Fitch Ratings Actions Summary
Fitch Ratings announced on 02 March 2026 that it has taken decisive action on the ratings for the Bank of Maharashtra (BOM). The primary Long-Term Issuer Default Rating (IDR) has been affirmed at ‘BBB-‘ with a Stable Outlook. The Short-Term IDR was affirmed at ‘F3’.
The key change was the upgrade of the bank’s Viability Rating (VR) to ‘bb’, moving up from the previous ‘bb-‘. The Government Support Rating (GSR) remains affirmed at ‘bbb-‘. Furthermore, the Long-Term Issuer Default Rating excluding government support (LT IDR (xgs)) was upgraded to ‘BB(xgs)’ from ‘BB-(xgs)’.
Key Rating Drivers
Government Support-Driven IDR
The Long-Term IDR and GSR are equalized with India’s sovereign rating of ‘BBB-/Stable’. This reflects Fitch’s assessment of a high probability of extraordinary state support, driven by the state’s 73% ownership in BOM and the strong propensity of the government to support the wider banking system.
VR Upgrade Rationale
The upgrade of the Viability Rating to ‘bb’ is attributed to demonstrable improvements in the bank’s risk profile and sustained financial performance. Fitch’s positive outlook on the Operating Environment (OE) further supports this, reflecting expectations of reduced sector risks due to enhanced supervision by the central bank. The OE score of ‘bb+’ is adjusted positively due to the size and structure of the economy and economic performance.

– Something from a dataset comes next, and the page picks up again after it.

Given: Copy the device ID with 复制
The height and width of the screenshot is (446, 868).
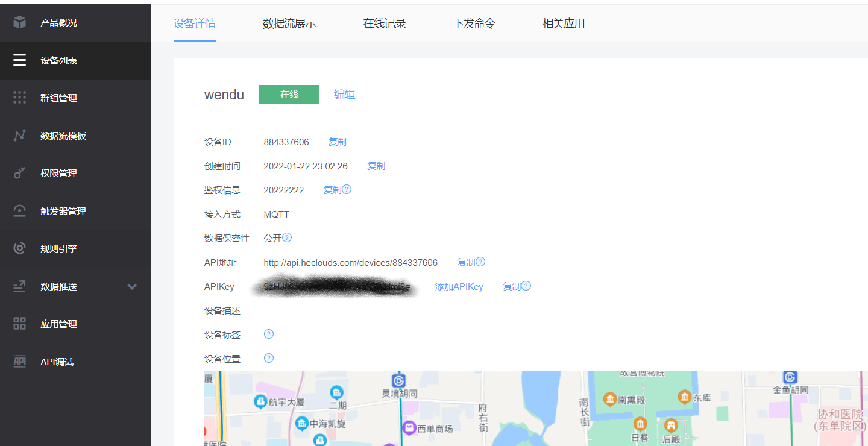Looking at the screenshot, I should tap(337, 142).
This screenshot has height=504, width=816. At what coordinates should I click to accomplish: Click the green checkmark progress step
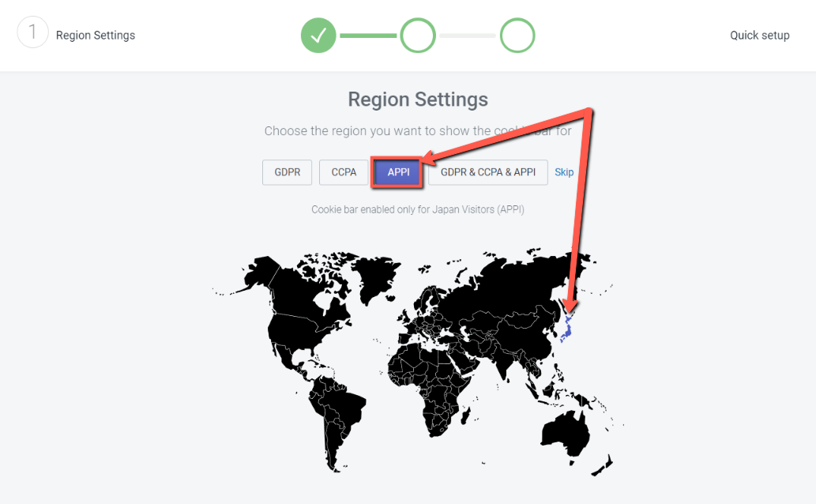pos(318,35)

Strengthened Risk Profile and Asset Quality
The risk profile score was revised to ‘bb-‘ from ‘b+’, driven by improved underwriting standards, better loan diversification, and reduced corporate loan risk. Asset quality saw its outlook revised to positive, as the impaired-loan ratio fell to 1.6% in the nine months ended March 2026 (9MFY26), down from 1.7% in FY25. Credit costs also decreased to approximately 1% in 9MFY26.

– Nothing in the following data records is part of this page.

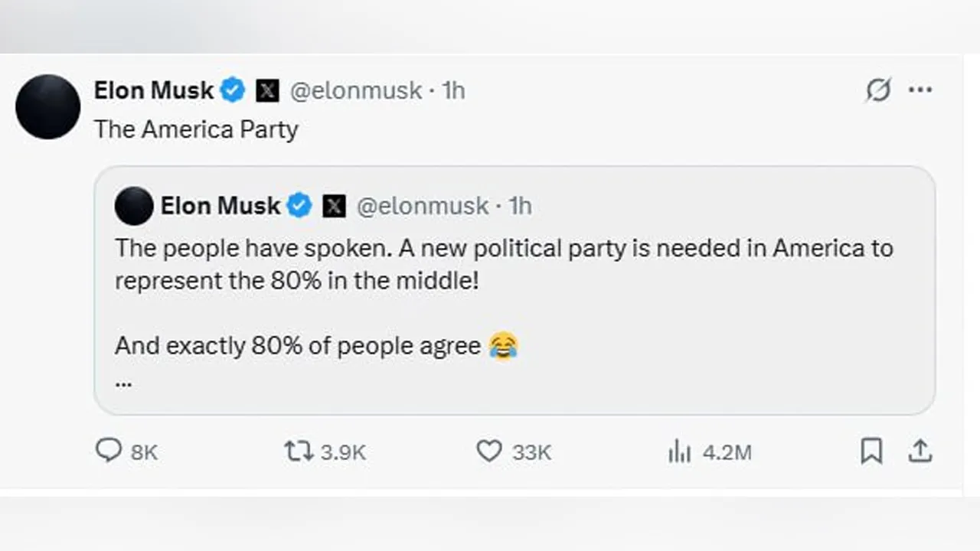Click the @elonmusk handle on main post

(x=355, y=90)
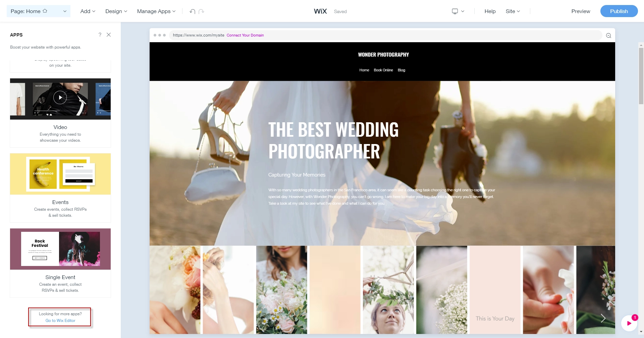Click the Connect Your Domain link
The width and height of the screenshot is (644, 338).
click(x=245, y=35)
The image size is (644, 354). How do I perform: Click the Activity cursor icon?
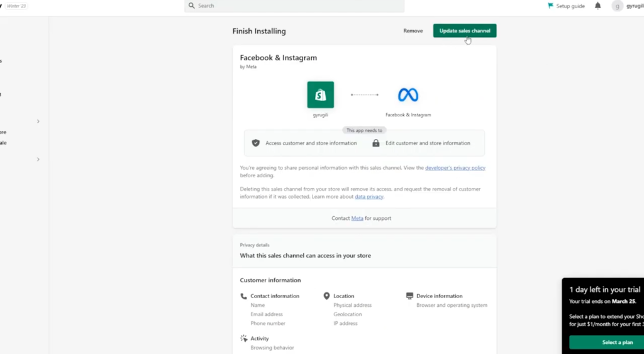pos(243,338)
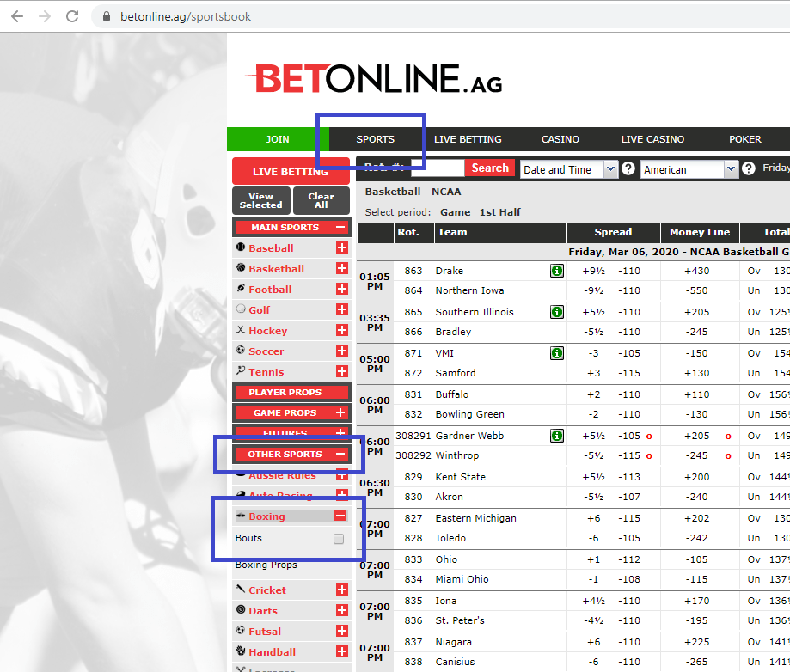
Task: Switch to the CASINO tab
Action: pos(559,138)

Profitability and Capital Buffers
Earnings and profitability score was revised to ‘bb’, supported by an operating profit/risk-weighted asset (OP/RWA) ratio that rose to 3.7% in 9MFY26 (up from 3.4% in FY25). Capitalization remains strong, with the Common Equity Tier 1 (CET1) ratio expected to be sustained around 14.5% in the near-to-medium term.
Franchise Strength
BOM’s franchise, built on approximately 2,700 branches, is heavily concentrated in the state of Maharashtra, where per-capita income is significantly higher than the national average. Granular loans, including retail, farm, and SME segments, constituted 62% of total loans at the end of 2025.
Rating Sensitivities
Potential for Downgrade
The Long-Term IDR and GSR could face downgrade pressure if support from the sovereign weakens, or if India’s sovereign rating is negatively reviewed. The VR could be downgraded if BOM’s risk profile materially deteriorates, constraining its financial buffers.
Potential for Upgrade
A positive rating action on the Long-Term IDR would likely correspond to a positive sovereign rating action. A VR upgrade is possible if Fitch revises the bank’s OE score upwards to ‘bbb-‘, provided the bank maintains its current strong financial performance and risk metrics.